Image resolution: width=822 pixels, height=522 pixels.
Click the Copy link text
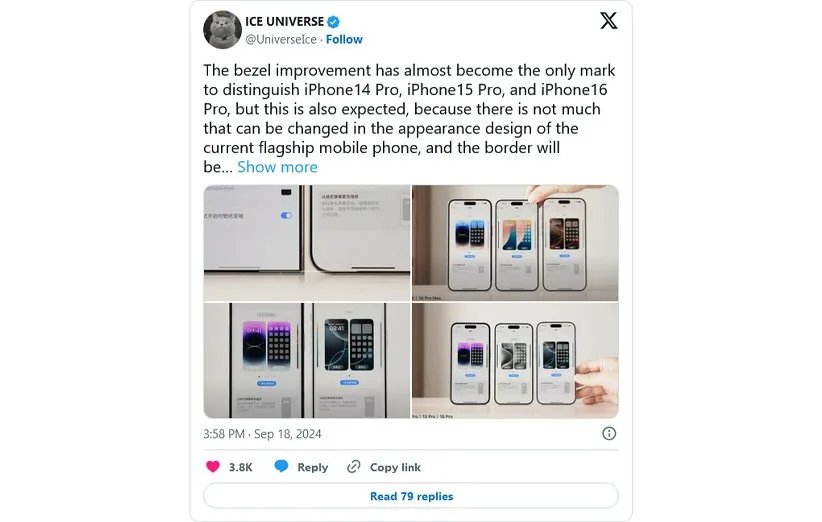(x=395, y=467)
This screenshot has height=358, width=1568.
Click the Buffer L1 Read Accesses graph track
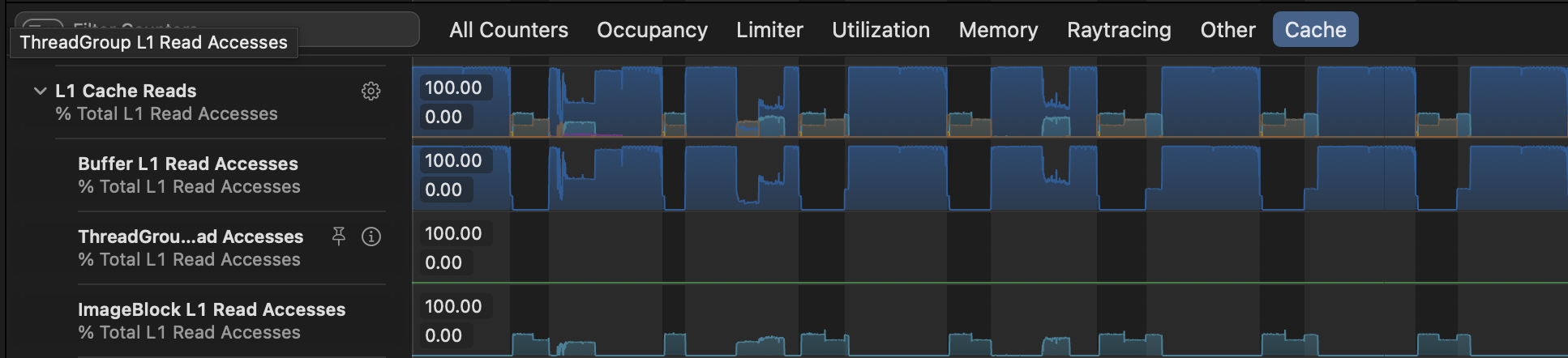pos(989,177)
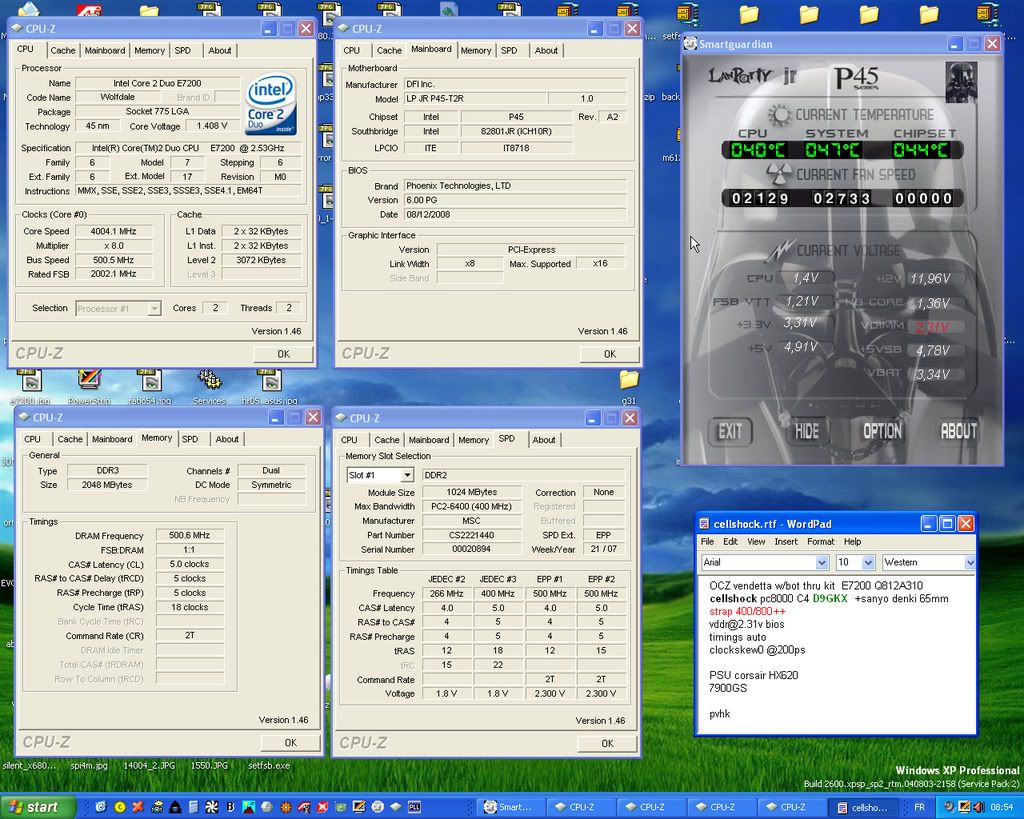
Task: Open the Insert menu in WordPad
Action: [785, 542]
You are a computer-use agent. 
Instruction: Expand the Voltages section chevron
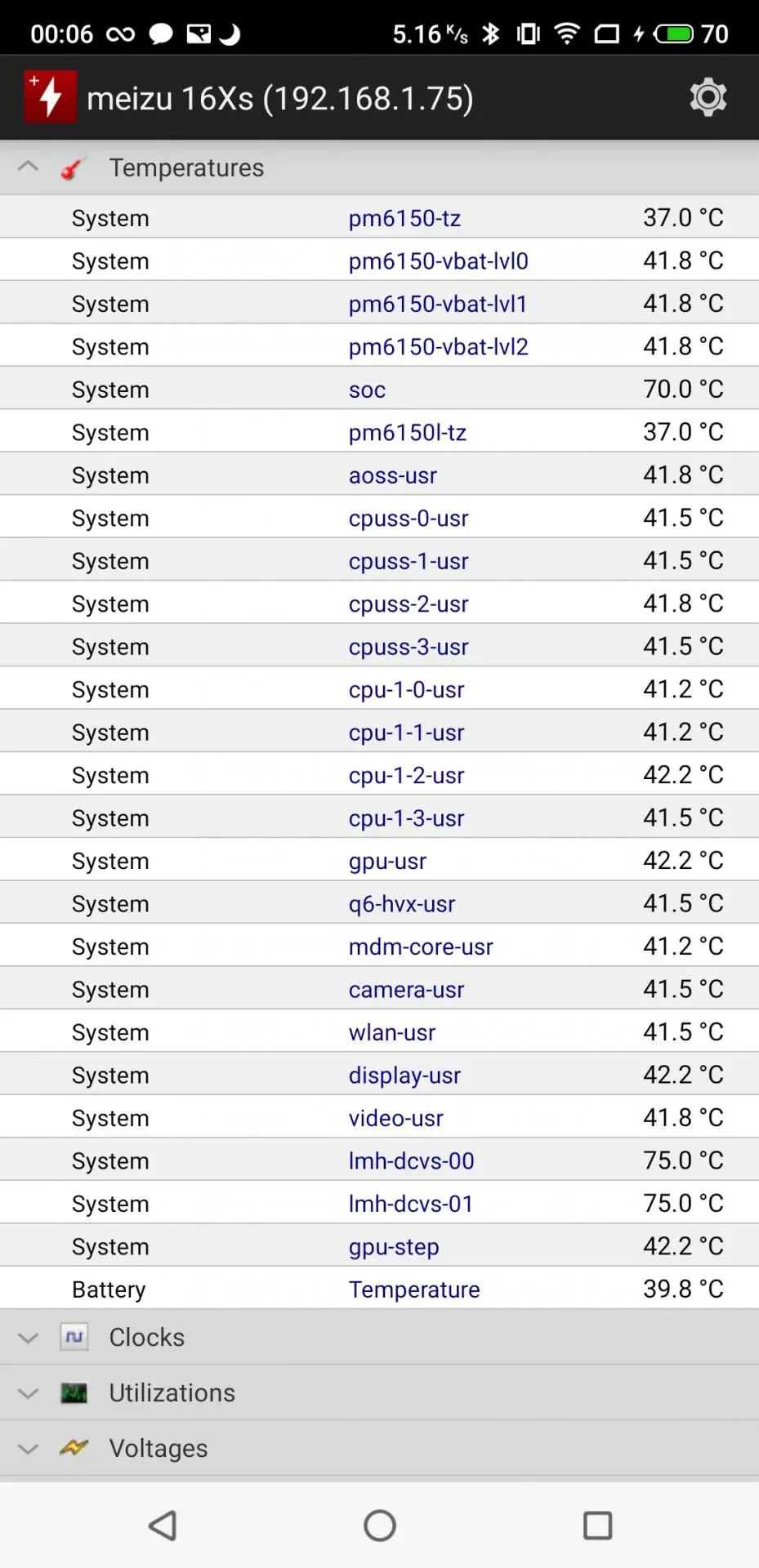28,1449
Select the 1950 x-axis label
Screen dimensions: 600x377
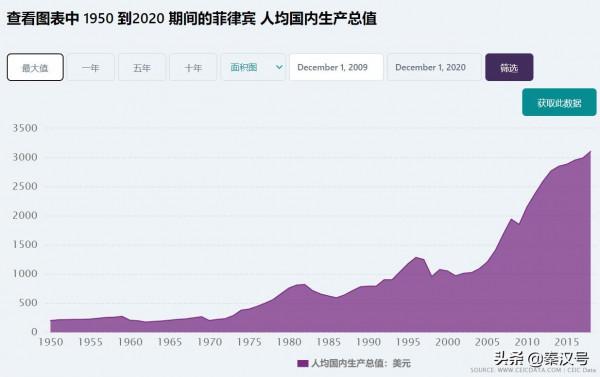click(x=51, y=342)
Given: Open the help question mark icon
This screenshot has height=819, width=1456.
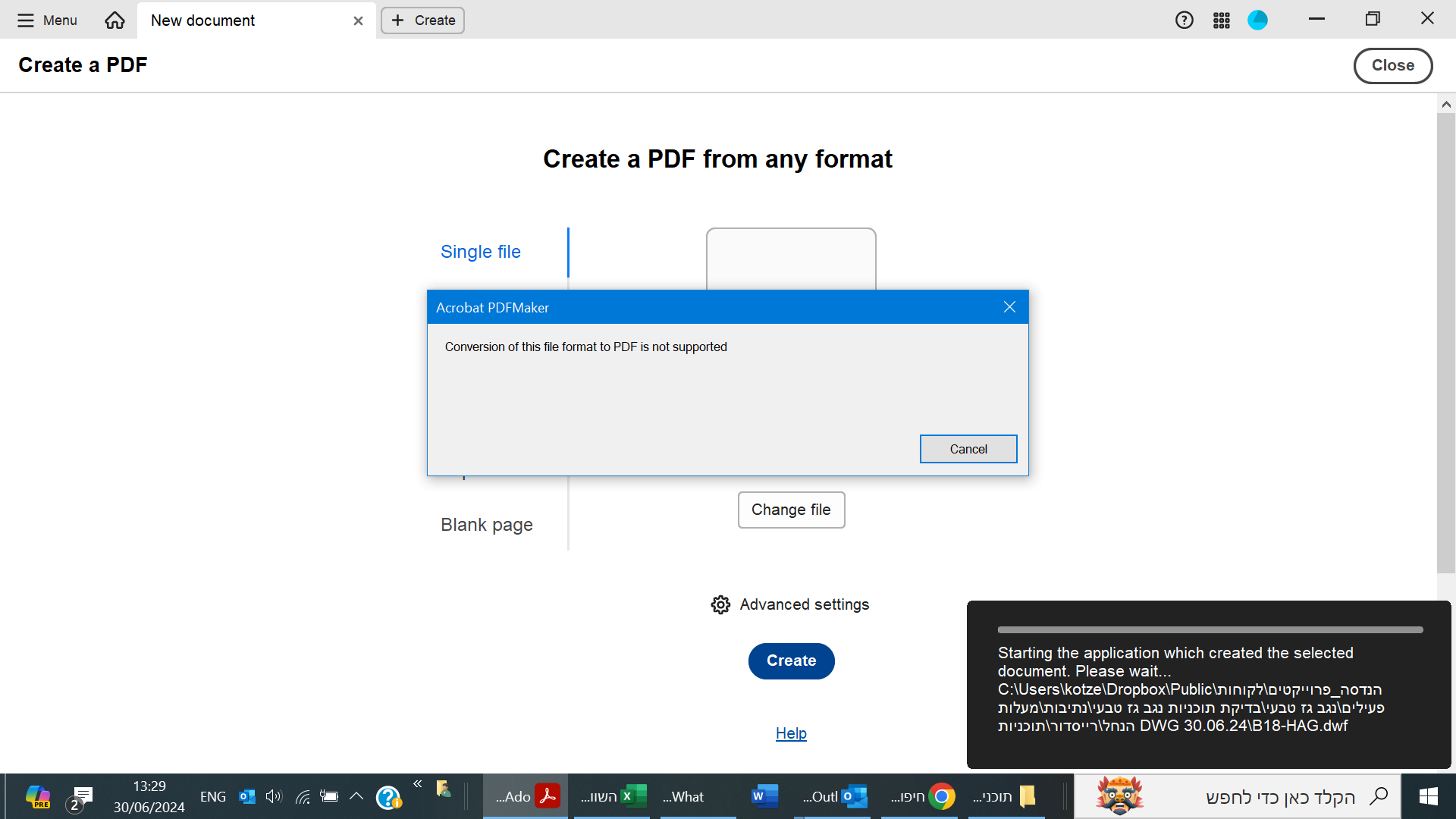Looking at the screenshot, I should click(1185, 20).
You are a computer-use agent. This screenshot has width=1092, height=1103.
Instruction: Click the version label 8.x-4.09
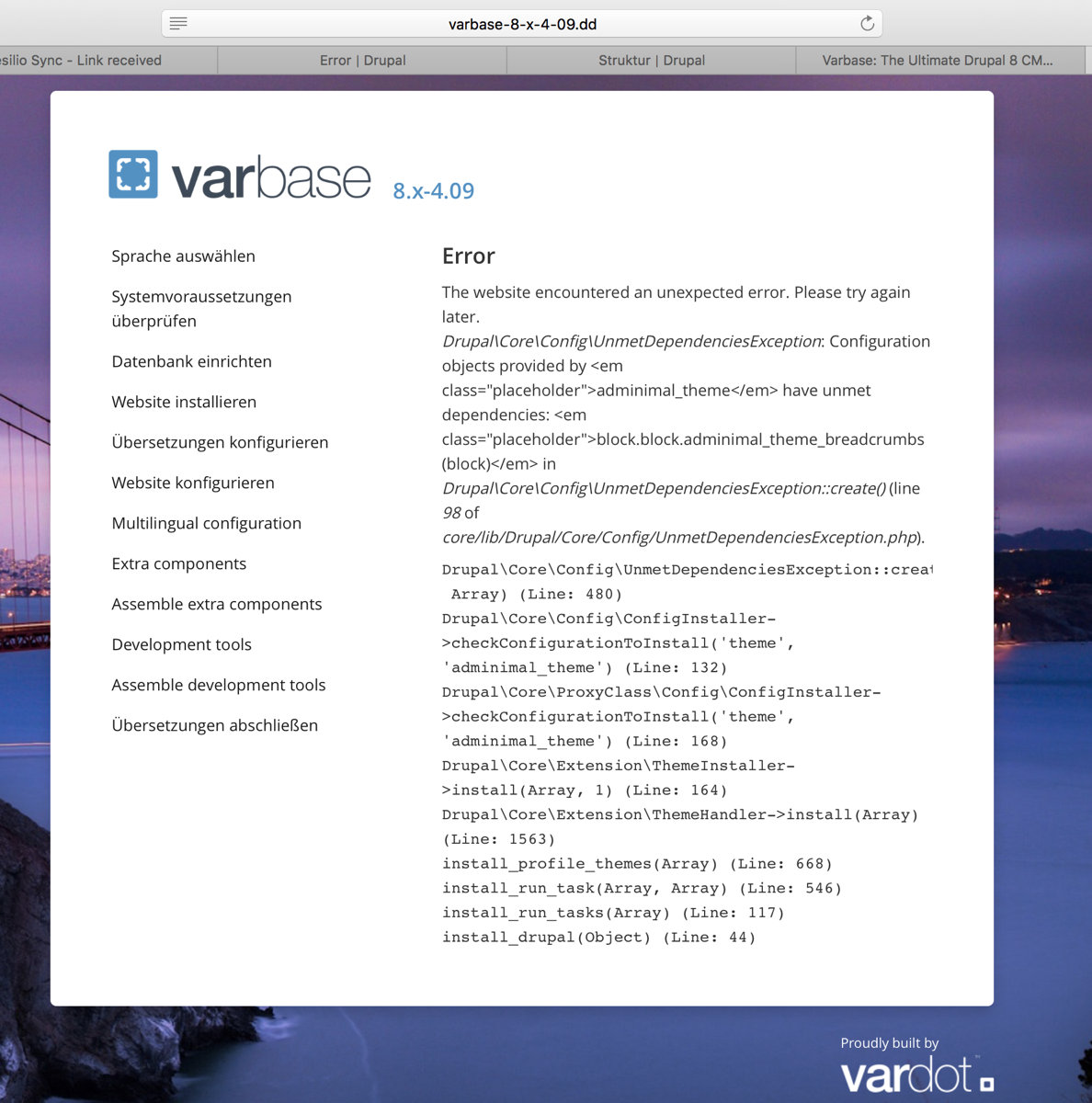click(x=433, y=190)
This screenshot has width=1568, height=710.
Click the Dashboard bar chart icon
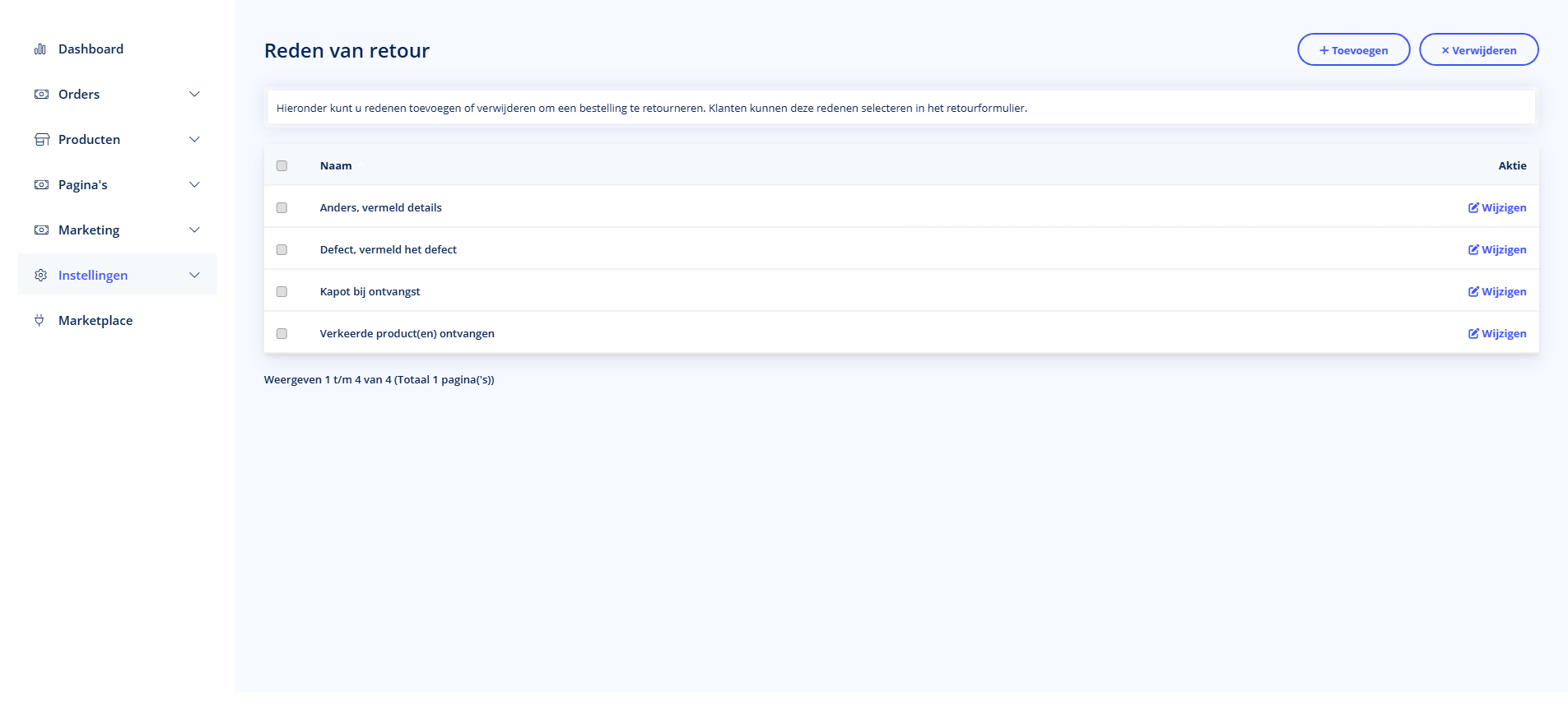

---

* _Instruction_
Could you update the items above by replacing "Instruction:" with "Command:" everywhere and keeping everything else the same, with the pictures left out of your answer?

* _Finished answer_
Image resolution: width=822 pixels, height=522 pixels.
Click the Copy link text
(x=395, y=467)
This screenshot has height=358, width=1568.
Click the Buffer L1 Read Accesses graph track
pos(989,177)
Task: Open the Insert menu in WordPad
Action: [785, 542]
You are a computer-use agent. 
Command: Expand the Voltages section chevron
28,1449
Select the 1950 x-axis label
Screen dimensions: 600x377
click(x=51, y=342)
Given: Open the help question mark icon
This screenshot has height=819, width=1456.
Looking at the screenshot, I should click(1185, 20).
You are a computer-use agent. This screenshot has width=1092, height=1103.
Command: Click the version label 8.x-4.09
click(x=433, y=190)
This screenshot has width=1568, height=710.
Click the Dashboard bar chart icon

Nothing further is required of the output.